- **Problem description**
All records below are to be repeated exactly, with the pictures left out.

- **The data**

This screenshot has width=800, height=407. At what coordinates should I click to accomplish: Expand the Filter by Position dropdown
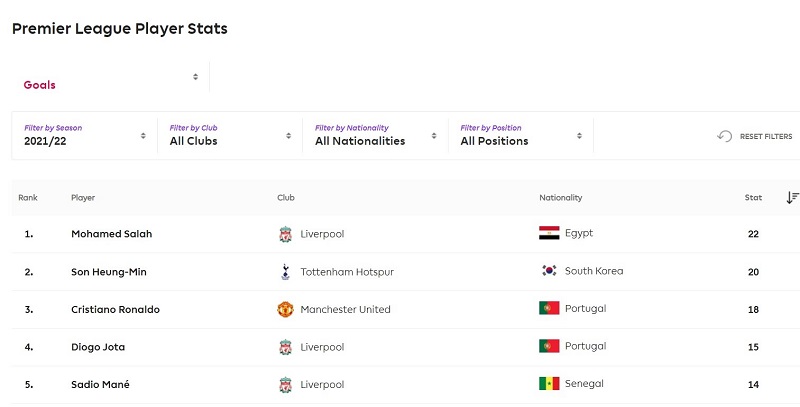tap(520, 135)
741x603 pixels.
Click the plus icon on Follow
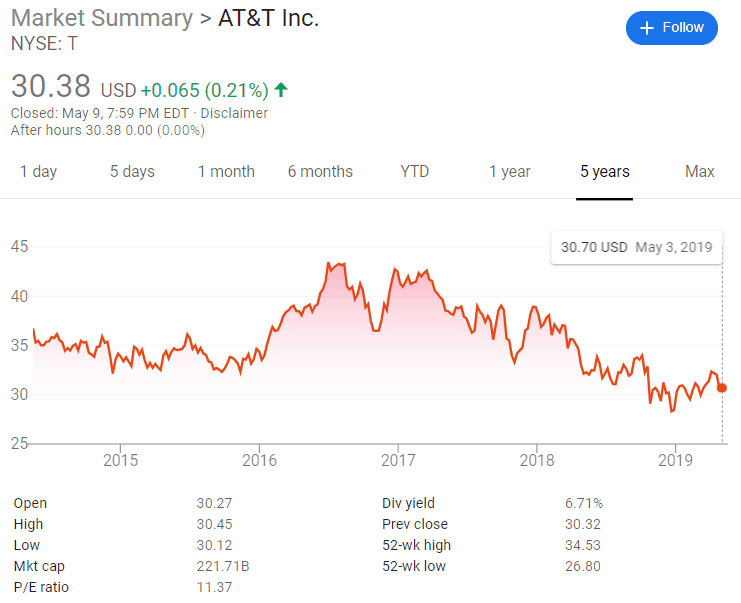click(647, 28)
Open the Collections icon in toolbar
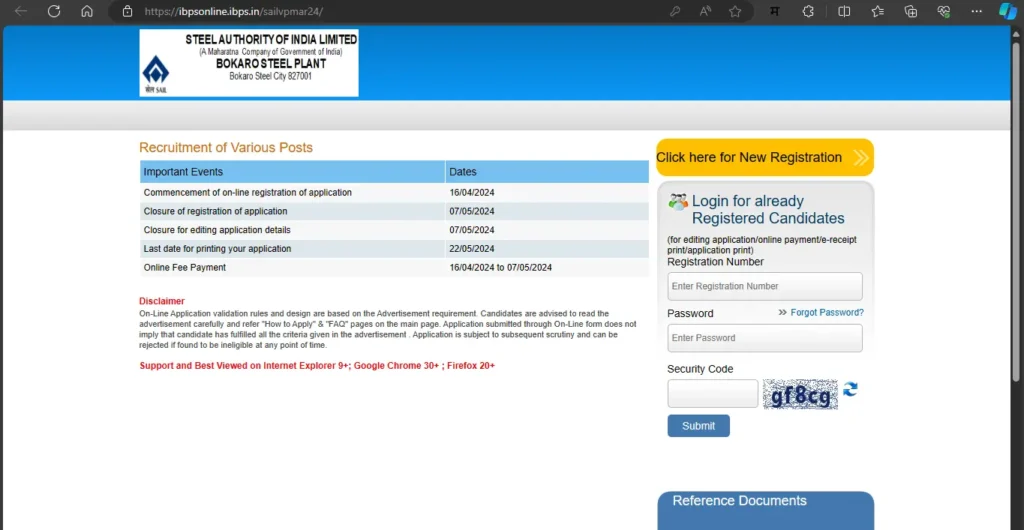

- **Exercise answer**
This screenshot has width=800, height=407. At what coordinates should I click to accomplish: Expand the Filter by Position dropdown
tap(520, 135)
741x603 pixels.
Click the plus icon on Follow
click(647, 28)
Open the Collections icon in toolbar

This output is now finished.